Bringing Out the Best in One Another
Jack is the athlete, C.A. is the comedian. Jack likes to challenge himself, pushing to keep up an exercise regimen that someone 20 years younger would have trouble maintaining, while C.A. worries that it’s too much.
“I tell him to sit down, let’s sit a spell and relax, but oh, no – he won’t have any of that,” says C.A. with a gentle sigh. “Of course, I’d be right there with him if I could. But it’s affected us differently, you see.”
The “it” that C.A. mentions so casually is Alzheimer’s. Both men are in the early stages of the disease. They met the day they became roommates at Carillon Assisted Living of Salisbury, where they live in the Garden Place Alzheimer’s care program.

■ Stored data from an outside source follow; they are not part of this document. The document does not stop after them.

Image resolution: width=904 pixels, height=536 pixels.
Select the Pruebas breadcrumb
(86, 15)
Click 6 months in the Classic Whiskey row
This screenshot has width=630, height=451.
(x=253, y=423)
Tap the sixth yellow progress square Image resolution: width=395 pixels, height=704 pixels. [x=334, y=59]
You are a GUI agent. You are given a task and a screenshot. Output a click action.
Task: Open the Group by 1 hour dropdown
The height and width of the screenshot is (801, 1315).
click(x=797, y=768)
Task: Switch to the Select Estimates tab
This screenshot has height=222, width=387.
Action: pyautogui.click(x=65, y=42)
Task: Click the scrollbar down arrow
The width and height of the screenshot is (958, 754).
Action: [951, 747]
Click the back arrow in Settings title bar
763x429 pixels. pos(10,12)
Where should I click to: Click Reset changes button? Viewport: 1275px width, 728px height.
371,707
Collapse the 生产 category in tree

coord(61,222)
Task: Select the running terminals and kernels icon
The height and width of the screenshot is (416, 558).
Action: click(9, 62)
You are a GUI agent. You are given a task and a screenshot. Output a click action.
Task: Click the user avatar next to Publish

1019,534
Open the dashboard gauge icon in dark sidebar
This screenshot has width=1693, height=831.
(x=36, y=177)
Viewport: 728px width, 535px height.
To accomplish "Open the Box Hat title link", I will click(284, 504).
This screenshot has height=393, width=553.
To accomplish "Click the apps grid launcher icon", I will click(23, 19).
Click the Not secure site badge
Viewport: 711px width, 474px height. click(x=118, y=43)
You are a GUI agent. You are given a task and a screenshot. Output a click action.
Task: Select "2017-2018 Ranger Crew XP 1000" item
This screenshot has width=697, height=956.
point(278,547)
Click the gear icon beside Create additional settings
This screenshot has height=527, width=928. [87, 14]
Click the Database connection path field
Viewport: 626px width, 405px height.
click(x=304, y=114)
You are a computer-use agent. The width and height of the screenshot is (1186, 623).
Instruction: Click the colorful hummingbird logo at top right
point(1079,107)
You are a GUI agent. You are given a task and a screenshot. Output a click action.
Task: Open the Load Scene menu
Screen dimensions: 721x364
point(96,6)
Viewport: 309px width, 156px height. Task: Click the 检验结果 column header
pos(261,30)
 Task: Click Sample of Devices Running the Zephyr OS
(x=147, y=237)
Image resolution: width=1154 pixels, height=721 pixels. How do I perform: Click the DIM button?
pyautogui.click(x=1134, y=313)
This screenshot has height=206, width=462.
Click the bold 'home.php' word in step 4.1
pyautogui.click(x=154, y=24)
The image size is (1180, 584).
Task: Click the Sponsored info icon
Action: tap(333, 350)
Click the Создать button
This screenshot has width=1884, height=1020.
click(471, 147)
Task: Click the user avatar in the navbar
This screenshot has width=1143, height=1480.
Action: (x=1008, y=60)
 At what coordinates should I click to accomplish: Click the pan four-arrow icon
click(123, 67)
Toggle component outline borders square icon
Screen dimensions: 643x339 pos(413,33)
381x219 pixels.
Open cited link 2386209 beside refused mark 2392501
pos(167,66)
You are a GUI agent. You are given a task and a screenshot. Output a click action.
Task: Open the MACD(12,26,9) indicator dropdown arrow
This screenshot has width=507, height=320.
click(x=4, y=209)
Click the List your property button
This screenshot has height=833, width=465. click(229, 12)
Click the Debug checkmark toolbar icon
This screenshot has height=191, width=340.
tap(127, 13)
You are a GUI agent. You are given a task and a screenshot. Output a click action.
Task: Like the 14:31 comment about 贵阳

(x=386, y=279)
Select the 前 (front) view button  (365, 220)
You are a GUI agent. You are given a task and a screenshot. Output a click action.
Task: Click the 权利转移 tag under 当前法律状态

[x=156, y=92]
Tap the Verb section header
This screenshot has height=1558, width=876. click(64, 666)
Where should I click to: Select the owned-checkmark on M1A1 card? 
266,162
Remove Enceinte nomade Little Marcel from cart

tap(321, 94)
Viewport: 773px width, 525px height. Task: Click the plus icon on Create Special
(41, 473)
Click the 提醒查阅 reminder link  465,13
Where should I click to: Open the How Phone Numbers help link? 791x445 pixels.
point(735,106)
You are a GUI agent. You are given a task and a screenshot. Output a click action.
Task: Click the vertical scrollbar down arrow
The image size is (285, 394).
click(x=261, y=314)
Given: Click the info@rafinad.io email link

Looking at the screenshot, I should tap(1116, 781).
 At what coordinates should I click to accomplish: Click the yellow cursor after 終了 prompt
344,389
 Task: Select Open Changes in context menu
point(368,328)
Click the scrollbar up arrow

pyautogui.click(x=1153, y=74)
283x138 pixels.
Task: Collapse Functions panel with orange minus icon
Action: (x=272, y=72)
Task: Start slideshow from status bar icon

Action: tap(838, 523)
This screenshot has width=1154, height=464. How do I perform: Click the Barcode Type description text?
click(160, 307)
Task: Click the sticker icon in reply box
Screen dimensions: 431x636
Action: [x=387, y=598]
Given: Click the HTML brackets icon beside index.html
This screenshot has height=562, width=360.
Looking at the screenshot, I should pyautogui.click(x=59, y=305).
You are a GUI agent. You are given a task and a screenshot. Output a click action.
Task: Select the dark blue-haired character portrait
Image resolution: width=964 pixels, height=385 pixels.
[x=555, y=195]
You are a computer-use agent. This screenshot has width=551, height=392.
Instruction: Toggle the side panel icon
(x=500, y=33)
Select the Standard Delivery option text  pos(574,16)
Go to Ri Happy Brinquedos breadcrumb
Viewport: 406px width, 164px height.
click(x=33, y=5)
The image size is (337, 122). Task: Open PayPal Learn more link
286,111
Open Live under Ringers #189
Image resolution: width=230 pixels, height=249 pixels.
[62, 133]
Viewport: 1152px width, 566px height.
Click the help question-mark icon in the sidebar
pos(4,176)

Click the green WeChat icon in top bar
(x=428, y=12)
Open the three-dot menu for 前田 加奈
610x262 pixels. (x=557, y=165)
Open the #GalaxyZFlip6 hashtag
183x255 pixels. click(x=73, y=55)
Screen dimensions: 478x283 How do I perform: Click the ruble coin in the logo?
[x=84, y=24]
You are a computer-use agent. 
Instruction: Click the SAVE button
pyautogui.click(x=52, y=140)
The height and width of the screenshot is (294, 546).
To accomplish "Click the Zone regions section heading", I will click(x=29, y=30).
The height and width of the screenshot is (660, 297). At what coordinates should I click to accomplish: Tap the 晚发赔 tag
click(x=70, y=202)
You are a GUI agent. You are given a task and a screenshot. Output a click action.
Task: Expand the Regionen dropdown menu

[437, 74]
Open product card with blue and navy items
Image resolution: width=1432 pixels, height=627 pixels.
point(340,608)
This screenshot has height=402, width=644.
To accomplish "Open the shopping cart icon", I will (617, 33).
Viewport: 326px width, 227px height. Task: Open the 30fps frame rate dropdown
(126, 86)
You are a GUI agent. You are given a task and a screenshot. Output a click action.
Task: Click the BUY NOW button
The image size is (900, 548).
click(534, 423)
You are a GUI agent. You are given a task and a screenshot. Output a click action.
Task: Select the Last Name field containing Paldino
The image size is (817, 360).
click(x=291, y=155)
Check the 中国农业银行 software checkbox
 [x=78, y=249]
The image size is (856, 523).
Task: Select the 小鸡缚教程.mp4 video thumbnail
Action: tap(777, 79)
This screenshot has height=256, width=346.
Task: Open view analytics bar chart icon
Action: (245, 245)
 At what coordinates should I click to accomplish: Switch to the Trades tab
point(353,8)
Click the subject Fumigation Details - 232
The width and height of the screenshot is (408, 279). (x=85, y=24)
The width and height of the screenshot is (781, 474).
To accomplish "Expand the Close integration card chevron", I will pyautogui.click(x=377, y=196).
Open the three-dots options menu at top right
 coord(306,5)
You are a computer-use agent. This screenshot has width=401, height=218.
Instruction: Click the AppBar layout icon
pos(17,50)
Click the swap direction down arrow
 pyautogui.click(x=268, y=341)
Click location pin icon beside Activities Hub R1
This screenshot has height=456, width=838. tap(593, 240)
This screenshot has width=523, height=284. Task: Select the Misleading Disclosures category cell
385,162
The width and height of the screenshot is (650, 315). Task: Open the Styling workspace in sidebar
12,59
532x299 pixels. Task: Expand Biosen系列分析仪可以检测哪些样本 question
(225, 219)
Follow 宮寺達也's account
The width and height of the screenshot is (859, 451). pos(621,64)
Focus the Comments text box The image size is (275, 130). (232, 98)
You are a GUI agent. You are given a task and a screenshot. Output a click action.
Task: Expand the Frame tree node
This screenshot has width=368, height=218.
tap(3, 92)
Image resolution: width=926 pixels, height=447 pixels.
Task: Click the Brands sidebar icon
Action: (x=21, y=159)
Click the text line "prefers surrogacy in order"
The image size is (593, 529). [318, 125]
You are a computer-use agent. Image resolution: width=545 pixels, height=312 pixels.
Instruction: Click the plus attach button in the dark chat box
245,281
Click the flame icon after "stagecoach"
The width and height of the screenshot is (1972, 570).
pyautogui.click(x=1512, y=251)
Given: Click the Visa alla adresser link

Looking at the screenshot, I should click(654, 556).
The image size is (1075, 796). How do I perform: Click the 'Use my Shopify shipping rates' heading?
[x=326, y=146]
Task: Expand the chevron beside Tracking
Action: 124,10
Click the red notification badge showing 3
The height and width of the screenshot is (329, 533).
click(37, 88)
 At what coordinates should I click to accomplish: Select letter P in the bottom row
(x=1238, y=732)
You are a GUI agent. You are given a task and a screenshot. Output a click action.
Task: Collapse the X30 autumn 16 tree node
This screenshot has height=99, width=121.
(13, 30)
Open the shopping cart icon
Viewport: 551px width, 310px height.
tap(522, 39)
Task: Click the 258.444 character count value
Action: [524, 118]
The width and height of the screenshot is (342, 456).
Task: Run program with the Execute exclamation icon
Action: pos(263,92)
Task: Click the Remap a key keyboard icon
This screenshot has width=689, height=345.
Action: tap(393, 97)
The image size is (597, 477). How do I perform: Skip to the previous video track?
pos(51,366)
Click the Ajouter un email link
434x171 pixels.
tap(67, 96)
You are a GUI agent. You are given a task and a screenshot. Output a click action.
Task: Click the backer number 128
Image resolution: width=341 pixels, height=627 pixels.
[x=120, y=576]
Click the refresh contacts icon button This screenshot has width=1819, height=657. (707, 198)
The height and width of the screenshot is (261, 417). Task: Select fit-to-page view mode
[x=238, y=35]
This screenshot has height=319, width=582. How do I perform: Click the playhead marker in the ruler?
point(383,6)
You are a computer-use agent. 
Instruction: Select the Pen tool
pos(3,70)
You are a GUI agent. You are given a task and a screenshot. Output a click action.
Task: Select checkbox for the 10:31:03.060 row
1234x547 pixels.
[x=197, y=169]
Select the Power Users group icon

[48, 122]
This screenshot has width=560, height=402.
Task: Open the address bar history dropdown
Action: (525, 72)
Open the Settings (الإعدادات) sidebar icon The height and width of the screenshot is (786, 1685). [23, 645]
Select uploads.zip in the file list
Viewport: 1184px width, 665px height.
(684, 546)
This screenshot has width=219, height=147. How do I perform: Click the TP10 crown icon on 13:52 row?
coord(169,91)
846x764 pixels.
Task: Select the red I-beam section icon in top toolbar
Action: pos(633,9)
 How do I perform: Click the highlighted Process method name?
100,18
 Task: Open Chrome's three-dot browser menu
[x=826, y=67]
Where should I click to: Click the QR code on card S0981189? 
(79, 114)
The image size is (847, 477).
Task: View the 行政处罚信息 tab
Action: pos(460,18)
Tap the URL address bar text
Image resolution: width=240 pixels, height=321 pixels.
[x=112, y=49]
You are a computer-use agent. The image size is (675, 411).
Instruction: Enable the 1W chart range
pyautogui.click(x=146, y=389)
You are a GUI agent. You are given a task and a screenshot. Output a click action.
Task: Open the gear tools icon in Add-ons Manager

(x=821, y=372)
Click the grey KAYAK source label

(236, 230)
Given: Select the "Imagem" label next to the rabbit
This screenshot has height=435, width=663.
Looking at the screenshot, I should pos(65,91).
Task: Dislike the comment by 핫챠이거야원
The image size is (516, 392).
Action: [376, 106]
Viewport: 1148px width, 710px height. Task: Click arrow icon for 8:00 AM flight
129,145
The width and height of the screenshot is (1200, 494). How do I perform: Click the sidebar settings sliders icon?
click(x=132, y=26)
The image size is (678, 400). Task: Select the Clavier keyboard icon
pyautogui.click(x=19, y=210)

But theirs isn’t a story about Alzheimer’s. Not really. It’s a story of friendship and the power of human connection. For Jack and C.A., their fast and easy friendship has been a medicine that has done them both wonders.
“They were different people when they came to us,” says Wanda Sparks, coordinator of Salisbury’s Garden Place program. “They are both very social men, very happy people, but they had begun to withdraw, they weren’t speaking as much, weren’t laughing as much. But…well, just look at them now.”
C.A. is slapping Jack on the back, laughing about a prank they plan to play on Wanda later in the day.
” I can hear you, you know!” Wanda laughs.
“Yeah, we know,” Jack laughs. “We were just testing you. Gotta keep you on your toes!”